This year I made a conscious decision not to set myself a reading goal. Over the last couple of years I’ve been making the effort to track what I’ve read, while working towards a set number of books finished.
I’ve enjoyed having a record of books read, but at times aiming for a goal has been stressful. So this year I’m going to go with the flow and read what I want to read, without worrying about that I’m reading enough.
So far it’s going well.
In January I completed four books: one was a Christmas gift, one had been on my TBR for over a year, and the other two were from the library.
I began the year with The Lola Quartet, by Emily St John Mandel. This is the third book I’ve read by the author, who is best known for the wildly popular Station Eleven.
In this, one of her earlier books, New York journalist Gavin is confronted with a photograph of a child back home in Florida who looks just like his sister did at the same age. The little girl also shares the same surname as his high school girlfriend, who disappeared the summer before college.
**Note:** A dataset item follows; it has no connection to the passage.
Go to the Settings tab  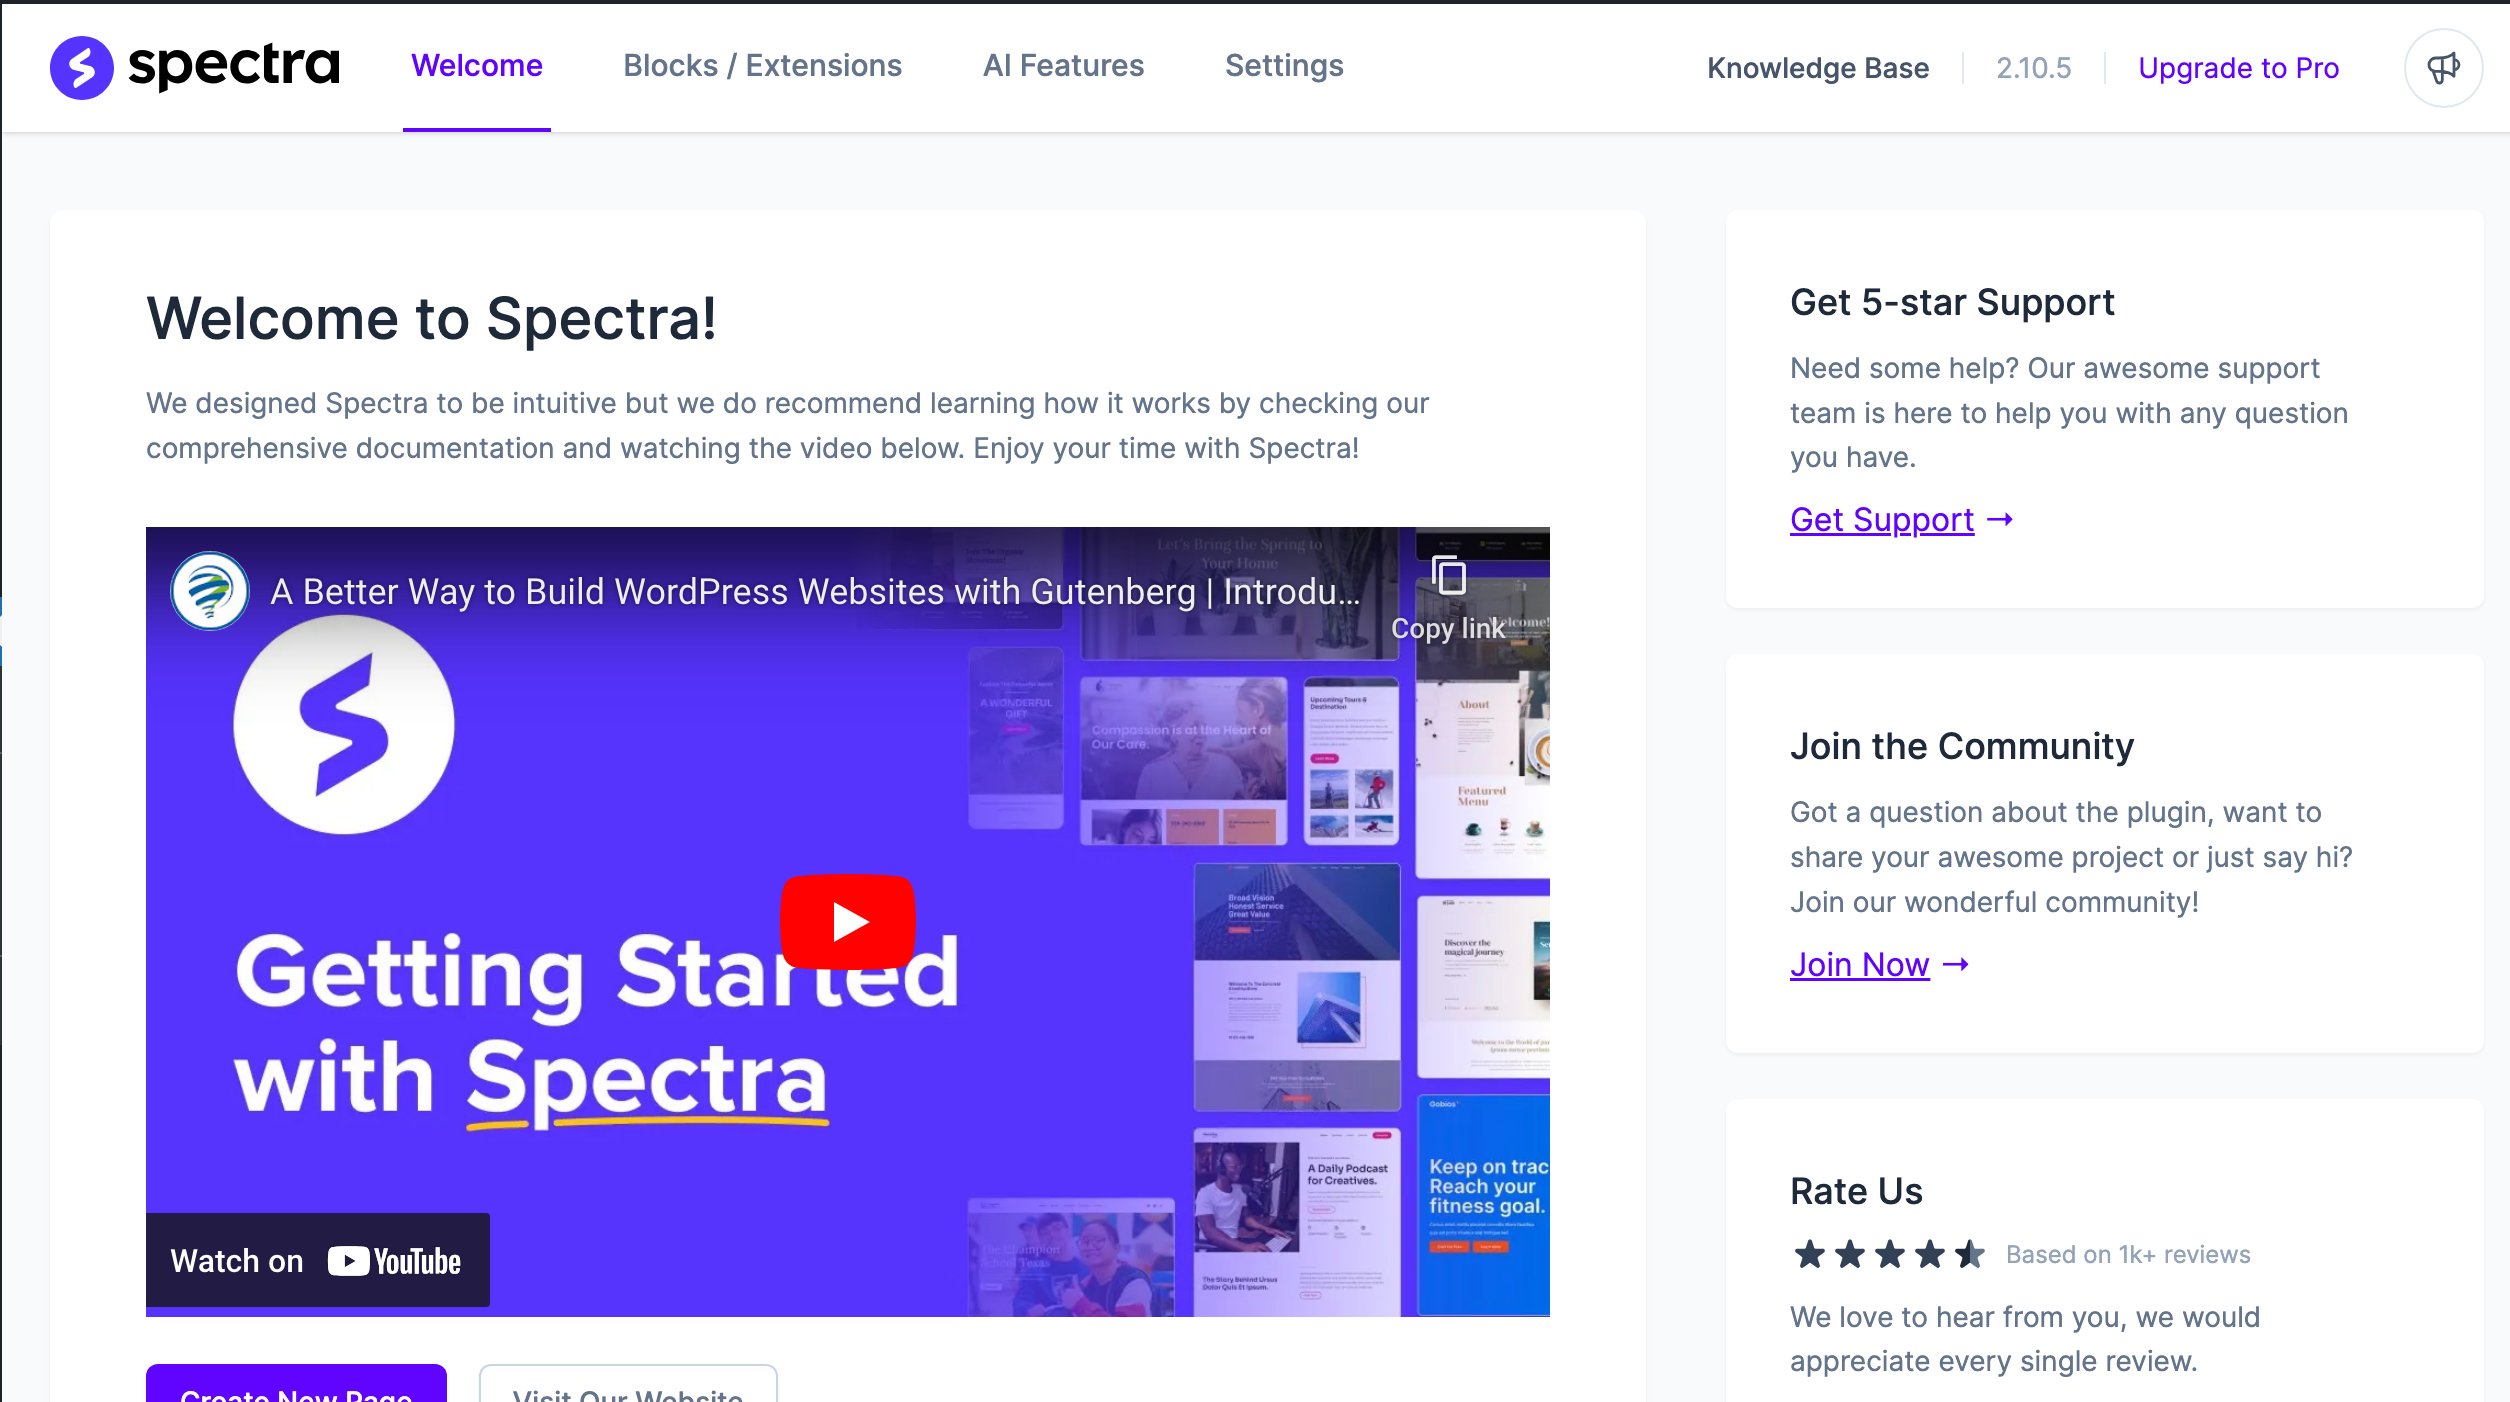1283,66
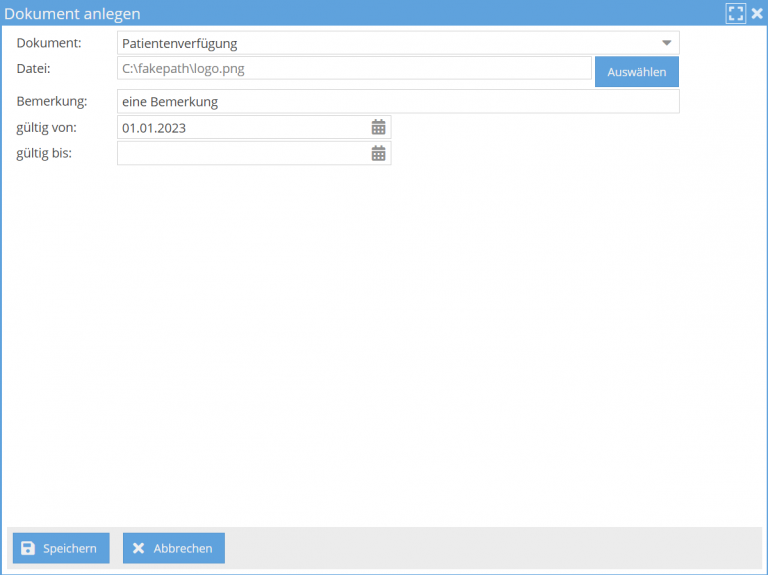Expand the Dokument dropdown arrow
Viewport: 768px width, 575px height.
pyautogui.click(x=666, y=43)
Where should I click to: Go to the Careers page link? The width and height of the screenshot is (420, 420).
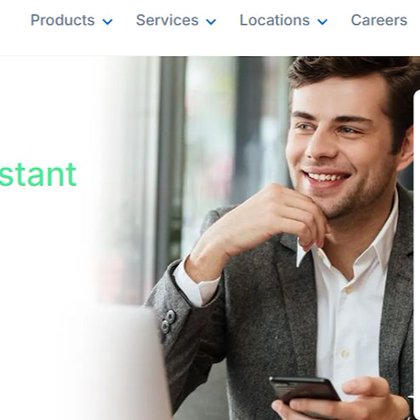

Already in a fragile place after the breakdown of his relationship, Gavin allows his life to spiral out of control. But what he doesn’t realise is that the photograph has already set in motion a chain of events that will end in tragedy.
After the lyricism and insight into the human condition displayed in the other books I’ve read by this author, I was a little disappointed in The Lola Quartet. Don’t get me wrong, it’s still a great book. I once read an interview with Mandel where she described her earlier books as literary crime, and this novel felt the most suited to that description. As with her other works, the narrative follows the lives of disparate characters, each with their own personal tragedies, flaws and obsessions. I just found the characters harder to empathise with here, particularly Gavin in the way a split second decision snowballs and leads to the destruction of the career he worked so hard for. But that in itself is a metaphor for the world around us and the world of this story; in difficult economic times, lives crumble in an instant because of failures in the corporate world.
If you’re a fan of Mandel this is worth reading, but I’d start with one of her other books first.
Haruki Murakami has been one of my favourite authors for many years, but for some reason I haven’t got round to reading the last few books he’s published. I buy them and choose to save them, then they eventually become buried and I forget to read them.
But I finally decided to start his latest novel, Colorless Tsukuru Tazaki and His Years of Pilgrimage. As with so much of Murakami’s work, this is a simple story revolving around one inciting event, years earlier, rediscovered under the influence of a burgeoning relationship.
At school, Tsukuru Tazaki was part of a group of five friends – two girls and three boys – with an unusually close friendship. But he always felt the odd one out of the group, as his friends’ names all contain a colour, whereas his doesn’t. After school, Tazaki moved to Tokyo to study, while his friends stayed in their hometown. The friendship continued for a while, until one day they simply cut him off without explanation.
Now in his thirties, Tazaki is encouraged to get back in touch with his old friends and find out why they rejected him.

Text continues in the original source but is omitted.